Carrie Trownson

High definition television (HDTV) has changed the face of the makeup artistry industry: those armed with brushes, glosses and pencils have had to change their ways to evolve with technology to continue creating flawless looks.

With softer set lighting and five times the sharpness of regular television, shooting in HDTV means makeup artists must pay more attention to detail.

Rob Closs is the owner of The School of Professional Makeup in Toronto, run entirely by industry professionals. With peak enrolment at about 30 students, the school offers courses in makeup art, special effects with advanced gelatine, hair works and prosthetics with silicone and foam.

In 1998, Closs  converted a small studio basement in Mississauga into a place where he could teach his skills. Ten years later, Closs says the biggest growing pain he has experienced has been high definition television, “because it wasn’t a smooth transition,” he says. 

Jackie Shawn, a makeup artist for Canadian celebrities and instructor at Humber College,  is all too familiar with the headaches high definition television creates.  

“Every pore, every hair, every follicle, everything is visible,” she says.

Even the most simple technique can be problematic when working with HDTV. Just applying lip gloss, like many do daily, will make the mouth look like a pool of water, says Closs. His colleague once had to wipe all the lip gloss off of a guest on a high definition TV show they were working on because it was so distracting.

The way artists think about colour is changing too, because of HDTV. Shawn says colours, can appear completely different in high definition.
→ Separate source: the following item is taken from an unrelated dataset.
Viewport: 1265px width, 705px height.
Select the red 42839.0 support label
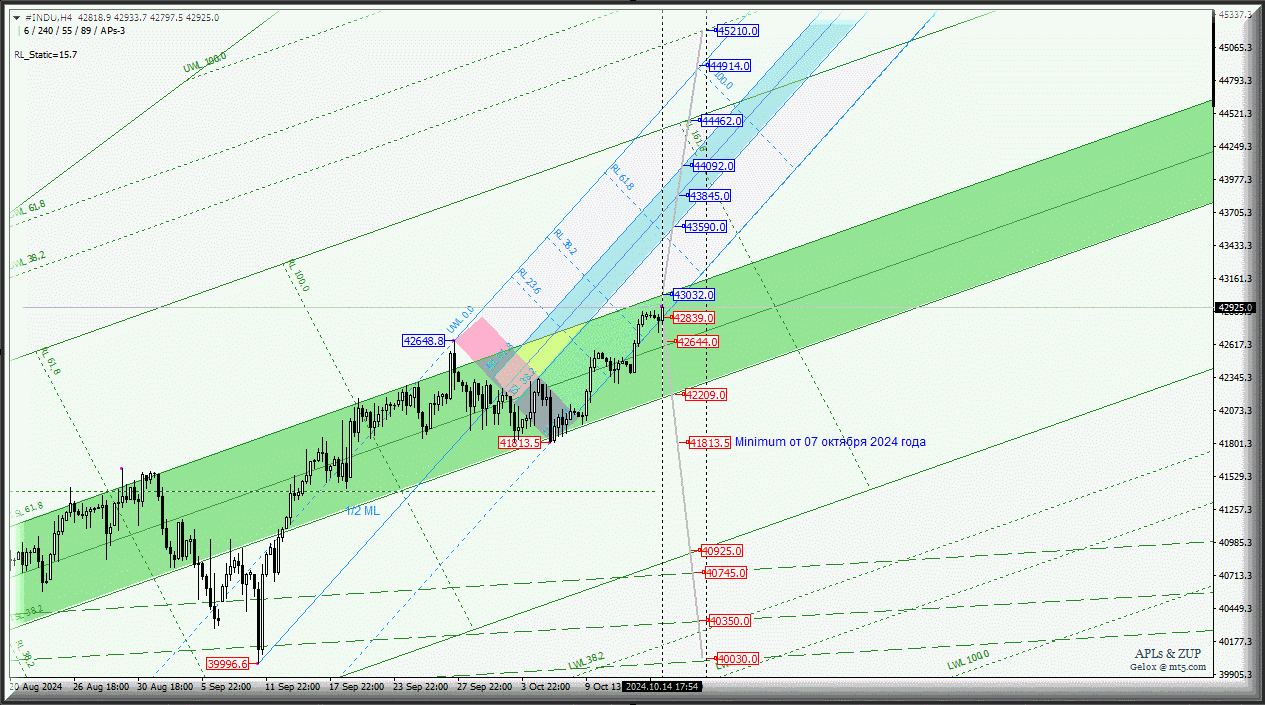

Closs says a large area of red, like a jacket can look like it’s glowing, but a small area like red lips can look nice and natural in high definition.

Closs and Shawn agree that their best ally is airbrushing when working with HDTV.  Closs teaches the technique – spraying base foundation onto the skin in a fine mist - at his school and uses it often in the field.  With an airbrush, Closs says he can use less makeup, the key to making skin look natural in HDTV..

“You get more bang for your buck,” he says.

While HDTV has proved to be challenging for the industry, both Closs and Shawn agree that the art of makeup will evolve with television and film technology advances.